Lost? Overwhelmed? Just need to be pointed the right direction?

The Tarrant County Domestic Relations Office hosts a family law workshop every month in the historic courthouse at 100 W. Weatherford Street, Fort Worth, Texas, Room 326.

Upcoming workshop sessions will be:

March 7, 2024 at 10 a.m.
March 21, 2024 at 10 a.m.

General information will be presented by Tarrant County attorneys on the legal process as it pertains to family law cases.  Attorneys can answer questions like:

  • How does a case start?
  • When does a case end?
  • How does service work?
  • What is a court order?
  • How does child support work?
  • What is conservatorship?
  • What is possession and access?
  • What can happen in a case?

This could be the information you need to wisely navigate your case.

Attorneys at the Tarrant County Family Law Workshop cannot and will not give legal advice. They cannot represent you or the other party.  Information given is not a substitute for the advice of an attorney.  All parties are encouraged to seek private counsel when faced with complex legal issues.

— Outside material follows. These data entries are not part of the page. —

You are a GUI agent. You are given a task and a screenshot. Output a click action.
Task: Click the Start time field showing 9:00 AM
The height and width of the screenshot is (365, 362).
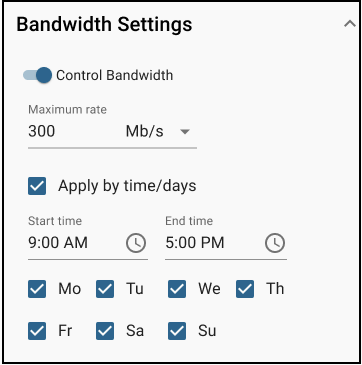(75, 243)
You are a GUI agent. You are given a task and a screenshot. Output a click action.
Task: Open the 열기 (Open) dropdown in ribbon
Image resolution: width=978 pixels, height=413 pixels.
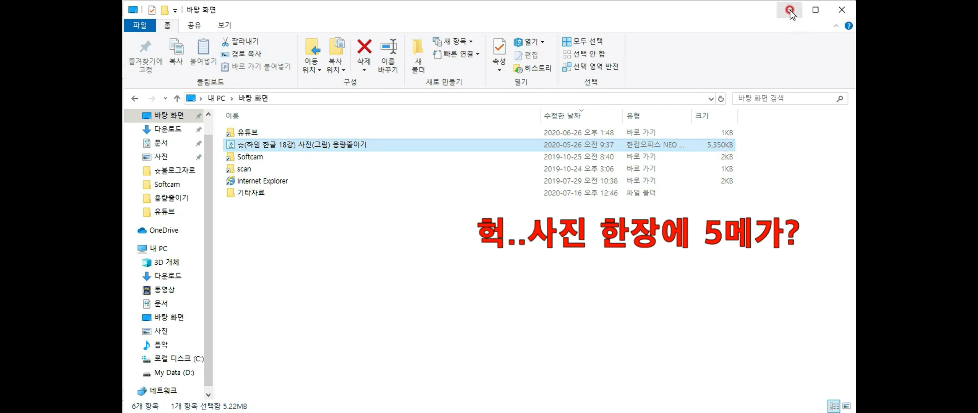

standing couple with a thinking pose

 

Other resources to be utilized are as follows:

  • LegalLine a community based service program offered twice a month by the Tarrant County Bar Association.
  • Methodist Justice Ministry  Methodist Justice Ministry provides free legal representation to indigent victims of family violence, including families seeking legal custody of children.
  • Mosaic Family Services  Their legal department provides services to victims of domestic violence, sexual assault and human trafficking immigration and family law representation.
  • SafeHaven of Tarrant County  Provides legal advocacy for survivors of domestic violence and sexual assault.
  • Texas A&M University School of Law Clinic Students work on a variety of cases that include family law, estate planning, etc.
  • Tarrant County Volunteer Attorney Services Tarrant County Volunteer Services serves the community by connecting Tarrant County attorneys with those who cannot afford representation.